_Work task_.
Among the records below, find each line that includes the string "plus" and copy it.

(Task material Opens)

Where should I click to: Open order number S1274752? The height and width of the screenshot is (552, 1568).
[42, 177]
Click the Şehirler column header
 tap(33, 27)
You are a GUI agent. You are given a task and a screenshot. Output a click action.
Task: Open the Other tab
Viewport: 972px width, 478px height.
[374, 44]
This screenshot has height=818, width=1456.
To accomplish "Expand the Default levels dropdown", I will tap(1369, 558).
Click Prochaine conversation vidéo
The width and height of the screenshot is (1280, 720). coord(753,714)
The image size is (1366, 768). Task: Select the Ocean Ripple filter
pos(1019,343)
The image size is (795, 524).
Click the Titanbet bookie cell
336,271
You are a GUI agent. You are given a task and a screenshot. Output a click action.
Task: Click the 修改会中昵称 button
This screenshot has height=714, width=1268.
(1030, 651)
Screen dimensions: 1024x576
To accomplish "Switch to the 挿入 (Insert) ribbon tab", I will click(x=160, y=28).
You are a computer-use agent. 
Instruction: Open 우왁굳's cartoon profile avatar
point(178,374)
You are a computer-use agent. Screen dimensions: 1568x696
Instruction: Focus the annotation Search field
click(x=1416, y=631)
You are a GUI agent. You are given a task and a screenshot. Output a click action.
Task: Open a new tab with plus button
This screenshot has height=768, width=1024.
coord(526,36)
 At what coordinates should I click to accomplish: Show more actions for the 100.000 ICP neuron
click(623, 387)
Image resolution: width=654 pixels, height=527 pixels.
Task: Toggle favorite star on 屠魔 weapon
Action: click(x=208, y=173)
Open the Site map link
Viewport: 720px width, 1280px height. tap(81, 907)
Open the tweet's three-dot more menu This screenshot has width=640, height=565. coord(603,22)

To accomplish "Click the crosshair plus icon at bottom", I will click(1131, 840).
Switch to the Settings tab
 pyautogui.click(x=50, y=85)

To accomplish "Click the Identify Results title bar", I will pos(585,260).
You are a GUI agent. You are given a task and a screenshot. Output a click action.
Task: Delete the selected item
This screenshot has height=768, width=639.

(Task material Closes)

_Response_.
Task: Open a new tab with plus button
To accomplish "Click the crosshair plus icon at bottom", I will click(1131, 840).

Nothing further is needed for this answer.